Most modern HDs in this class will do ~60MB/s inner tracks ~75MB/s avg and ~90MB/s outer tracks.

If you are doing OLTP-like things, you are more sensitive to latency than most and should use the absolute lowest latency HDs available within you budget. The current latency best case is 15Krpm FC HDs.

>currently grouped as 10 (for wal) + 18 (for data). There's only one controller (an emulex), but I hope
>performance won't suffer too much from that. Raid level is 0+1,
>filesystem is ext3.
>
I strongly suspect having only 1 controller is an I/O choke w/ 28 HDs.

28HDs as above setup as 2 RAID 10's => ~75MBps*5= ~375MB/s, ~75*9= ~675MB/s.
If both sets are to run at peak average speed, the Emulex would have to be able to handle ~1050MBps on average.
It is doubtful the 1 Emulex can do this.

In order to handle this level of bandwidth, a RAID controller must aggregate multiple FC, SCSI, or SATA streams as well as down any RAID 5 checksumming etc that is required.
Very, very few RAID controllers can do >= 1GBps
One thing that help greatly with bursty IO patterns is to up your battery backed RAID cache as high as you possibly can. Even multiple GBs of BBC can be worth it. Another reason to have multiple controllers ;-)

Then there is the question of the BW of the bus that the controller is plugged into.
~800MB/s is the RW max to be gotten from a 64b 133MHz PCI-X channel.
PCI-E channels are usually good for 1/10 their rated speed in bps as Bps.
So a PCI-Ex4 10Gbps bus can be counted on for 1GBps, PCI-Ex8 for 2GBps, etc.
At present I know of no RAID controllers that can singlely saturate a PCI-Ex4 or greater bus.

...and we haven't even touched on OS, SW, and usage pattern issues.

Bottom line is that the IO chain is only as fast as its slowest component.

>Now to the interesting part: would it make sense to use different stripe
>sizes on the separate disk arrays?
>
The short answer is Yes.
WAL's are basically appends that are written in bursts of your chosen log chunk size and that are almost never read afterwards. Big DB pages and big RAID stripes makes sense for WALs.

Tables with OLTP-like characteristics need smaller DB pages and stripes to minimize latency issues (although locality of reference can make the optimum stripe size larger).

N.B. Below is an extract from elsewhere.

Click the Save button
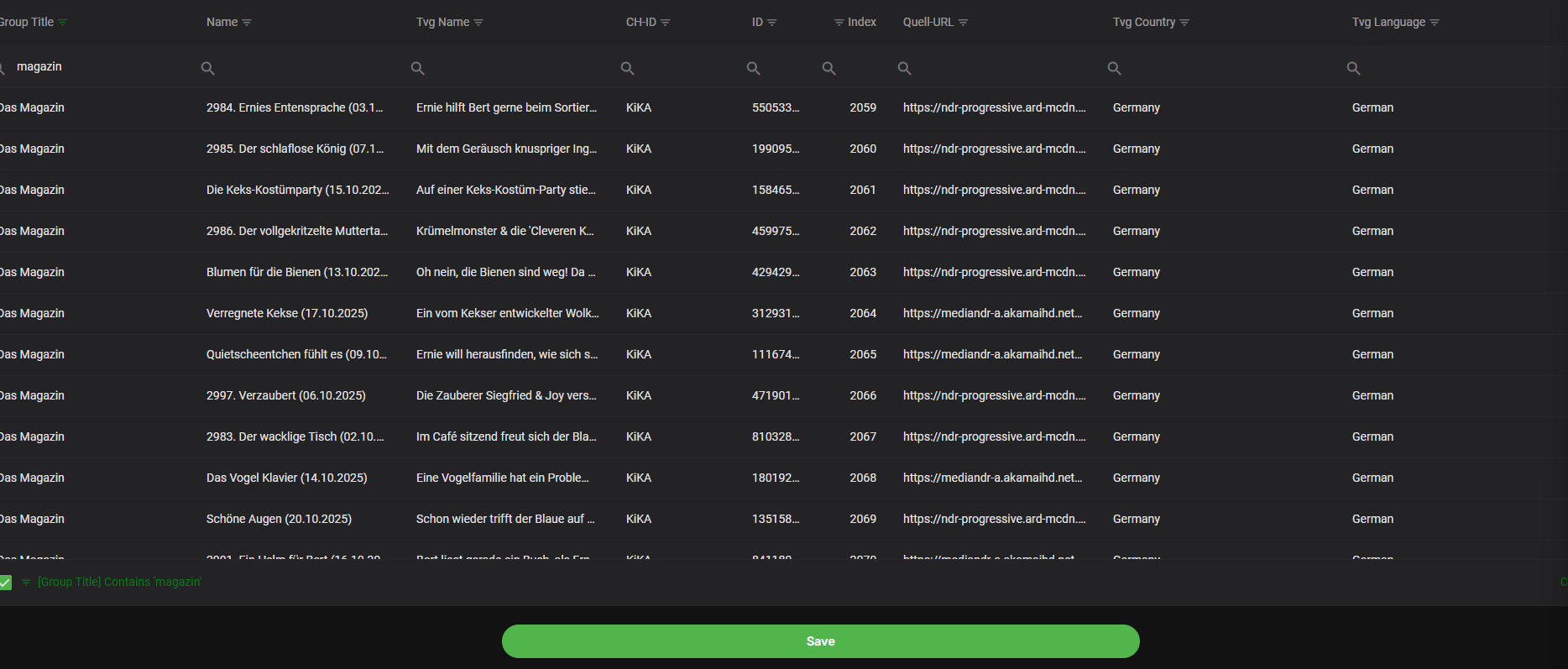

Tables with Data Mining like characteristics usually work best with larger DB pages sizes and RAID stripe sizes.

OS and FS overhead can make things more complicated. So can DB layout and access pattern issues.

Side note: a 10 HD RAID 10 seems a bit much for WAL. Do you really need 375MBps IO on average to your WAL more than you need IO capacity for other tables?
If WAL IO needs to be very high, I'd suggest getting a SSD or SSD-like device that fits your budget and having said device async mirror to HD.

Bottom line is to optimize your RAID stripe sizes =after= you optimize your OS, FS, and pg design for best IO for your usage pattern(s).